When the music is dreary
And the fettered mouth sings
There’s no delightful play.
Mercurius: So there you have it, judges!
Tmolus: There just isn’t any contest;
The truth is all too obvious:
Phoebus has handily won the prize.
Pan sings a pretty ditty
That will titillate the nymphs,
But so stunningly does Phoebus’s voice resound,
It does the pipes of Pan confound.
9. Aria (Tmolus)
Phoebus, your melody is loveliness itself,
Even he who understands Art,
And how wondrous your tones are,
Will become lost in them.
Pan: Come now, Midas,
Tell us how, then, have I done.
Midas: O Pan, you intoxicate my soul.
Your song was surpassing fair.
At once I know it extraordinaire!
I must now to the leafy wood repair,
The very trees to teach you air.
So crabbed and tortured is Phoebus’s art,
But what issues from your lips
Is sweet and unaffected.
11. Aria (Midas)
Pan is the master, give it up for him.
Phoebus has lost the concert.
According to my ears, Pan sang
With incomparable beauty.
Momus: What?! Midas, are you mad?
Mercurius: It’s clear that you’ve been had.

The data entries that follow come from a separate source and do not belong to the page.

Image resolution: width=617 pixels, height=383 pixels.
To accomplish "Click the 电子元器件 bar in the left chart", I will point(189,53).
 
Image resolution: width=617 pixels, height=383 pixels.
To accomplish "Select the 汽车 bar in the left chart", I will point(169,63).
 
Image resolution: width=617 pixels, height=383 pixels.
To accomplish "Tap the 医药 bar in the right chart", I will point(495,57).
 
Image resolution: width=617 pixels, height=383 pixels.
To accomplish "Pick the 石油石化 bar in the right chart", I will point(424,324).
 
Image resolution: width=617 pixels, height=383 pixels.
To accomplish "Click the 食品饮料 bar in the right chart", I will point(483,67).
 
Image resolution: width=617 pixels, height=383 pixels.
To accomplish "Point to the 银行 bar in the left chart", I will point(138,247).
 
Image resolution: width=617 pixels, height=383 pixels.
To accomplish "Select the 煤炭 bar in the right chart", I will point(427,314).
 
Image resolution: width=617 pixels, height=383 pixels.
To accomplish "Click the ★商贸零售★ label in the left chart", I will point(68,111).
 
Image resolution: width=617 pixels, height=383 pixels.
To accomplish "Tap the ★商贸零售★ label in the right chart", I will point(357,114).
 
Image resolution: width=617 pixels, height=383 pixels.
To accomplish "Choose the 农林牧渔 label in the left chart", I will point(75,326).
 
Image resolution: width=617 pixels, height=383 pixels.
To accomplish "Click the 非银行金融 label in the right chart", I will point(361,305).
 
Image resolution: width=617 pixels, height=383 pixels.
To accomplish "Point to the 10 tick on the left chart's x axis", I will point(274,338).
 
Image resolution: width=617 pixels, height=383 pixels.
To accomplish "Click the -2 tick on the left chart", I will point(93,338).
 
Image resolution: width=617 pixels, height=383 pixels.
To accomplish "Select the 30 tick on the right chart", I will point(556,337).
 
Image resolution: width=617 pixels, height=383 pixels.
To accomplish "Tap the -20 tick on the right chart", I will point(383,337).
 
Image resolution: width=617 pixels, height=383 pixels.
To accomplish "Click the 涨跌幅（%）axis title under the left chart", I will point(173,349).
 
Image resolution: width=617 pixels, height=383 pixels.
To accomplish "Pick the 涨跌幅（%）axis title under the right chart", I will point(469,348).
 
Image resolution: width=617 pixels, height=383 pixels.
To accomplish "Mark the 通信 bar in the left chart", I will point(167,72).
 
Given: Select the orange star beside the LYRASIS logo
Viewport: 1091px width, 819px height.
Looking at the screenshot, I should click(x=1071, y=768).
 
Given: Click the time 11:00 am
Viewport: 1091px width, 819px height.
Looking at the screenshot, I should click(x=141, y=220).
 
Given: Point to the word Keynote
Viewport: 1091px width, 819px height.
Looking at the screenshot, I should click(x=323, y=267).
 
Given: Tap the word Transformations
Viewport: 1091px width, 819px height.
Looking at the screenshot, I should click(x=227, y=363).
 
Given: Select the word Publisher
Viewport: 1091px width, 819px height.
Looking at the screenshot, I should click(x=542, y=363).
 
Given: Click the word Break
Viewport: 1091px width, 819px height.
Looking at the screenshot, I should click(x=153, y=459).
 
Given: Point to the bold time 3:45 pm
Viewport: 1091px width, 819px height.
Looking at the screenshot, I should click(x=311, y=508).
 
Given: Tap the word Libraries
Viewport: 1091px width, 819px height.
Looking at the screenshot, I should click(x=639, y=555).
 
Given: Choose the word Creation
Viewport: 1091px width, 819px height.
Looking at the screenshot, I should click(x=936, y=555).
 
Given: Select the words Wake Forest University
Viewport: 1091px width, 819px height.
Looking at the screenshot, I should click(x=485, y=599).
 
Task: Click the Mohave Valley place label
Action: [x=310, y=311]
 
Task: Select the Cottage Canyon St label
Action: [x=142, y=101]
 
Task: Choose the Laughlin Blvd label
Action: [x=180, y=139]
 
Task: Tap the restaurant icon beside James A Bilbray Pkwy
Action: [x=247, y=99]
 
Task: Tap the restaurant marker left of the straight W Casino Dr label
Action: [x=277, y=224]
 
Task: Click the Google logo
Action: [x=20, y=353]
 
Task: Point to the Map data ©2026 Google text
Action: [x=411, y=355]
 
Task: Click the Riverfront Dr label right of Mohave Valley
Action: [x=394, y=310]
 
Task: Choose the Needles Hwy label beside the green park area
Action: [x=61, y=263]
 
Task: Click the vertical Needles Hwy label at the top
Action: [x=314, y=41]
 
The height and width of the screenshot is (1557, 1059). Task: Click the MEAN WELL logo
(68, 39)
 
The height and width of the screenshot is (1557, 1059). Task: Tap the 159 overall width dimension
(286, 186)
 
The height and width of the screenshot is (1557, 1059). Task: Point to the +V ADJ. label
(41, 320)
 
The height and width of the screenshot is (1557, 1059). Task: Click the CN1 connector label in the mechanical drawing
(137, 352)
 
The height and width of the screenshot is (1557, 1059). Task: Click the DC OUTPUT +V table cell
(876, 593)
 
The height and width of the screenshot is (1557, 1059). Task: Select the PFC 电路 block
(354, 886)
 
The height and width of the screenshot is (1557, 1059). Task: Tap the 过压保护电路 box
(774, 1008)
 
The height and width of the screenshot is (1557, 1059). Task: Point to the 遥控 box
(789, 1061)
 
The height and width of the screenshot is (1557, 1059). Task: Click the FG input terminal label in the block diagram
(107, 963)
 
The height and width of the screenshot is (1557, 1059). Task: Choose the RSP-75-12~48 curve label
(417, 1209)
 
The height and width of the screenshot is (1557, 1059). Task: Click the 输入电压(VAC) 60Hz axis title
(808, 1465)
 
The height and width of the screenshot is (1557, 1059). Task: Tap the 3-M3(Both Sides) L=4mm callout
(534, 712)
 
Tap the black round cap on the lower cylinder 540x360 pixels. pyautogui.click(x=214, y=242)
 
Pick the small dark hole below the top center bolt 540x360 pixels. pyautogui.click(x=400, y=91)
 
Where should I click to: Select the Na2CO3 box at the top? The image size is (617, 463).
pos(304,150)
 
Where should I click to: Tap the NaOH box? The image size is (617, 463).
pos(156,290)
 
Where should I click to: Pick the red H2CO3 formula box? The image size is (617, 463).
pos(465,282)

Tmolus: I’ve always known you were such a cad.
Phoebus: Tell me, what should we do with you?
Shall I turn you into a pheasant?
To skin you would be quite pleasant!
Midas: O, why must you all torment me?
I simply chose the one who pleased my ears.
Phoebus: Well, then; you shall have an ass’s ears!
Mercurius: Yes that’s a fitting prize
when one tries to dupe one’s peers.
Pan: Fool! How could you have so botched,
The selling of such beauty.
Midas: Next time I’ll think twice
before I take on such a duty.
13. Aria (Mercurius)
but with little substance.
Midas earns the fools cap in the end.
He who can’t sail, yet takes the rudder,
Will drown in shame and sorrow.
14. Recitative (Momus)
And now, good Midas,
Go thy way, and lose thyself in forest profound;
But take some comfort, knowing well,
That your soulmates do abound!
Frivolity and Artlessness would cozy up to Wisdom,
But since you’ve judged so carelessly,
YOU’re the fellow they will both end up with.
Now, Phoebus, tune your lyre apace,
For nothing is lovelier than your sweet voice’s grace.
Refresh the heart, ye noble strings.
Harmonize art with delight!
Though you may be mocked or scorned,
Your sweet sounds issue from the gods themselves.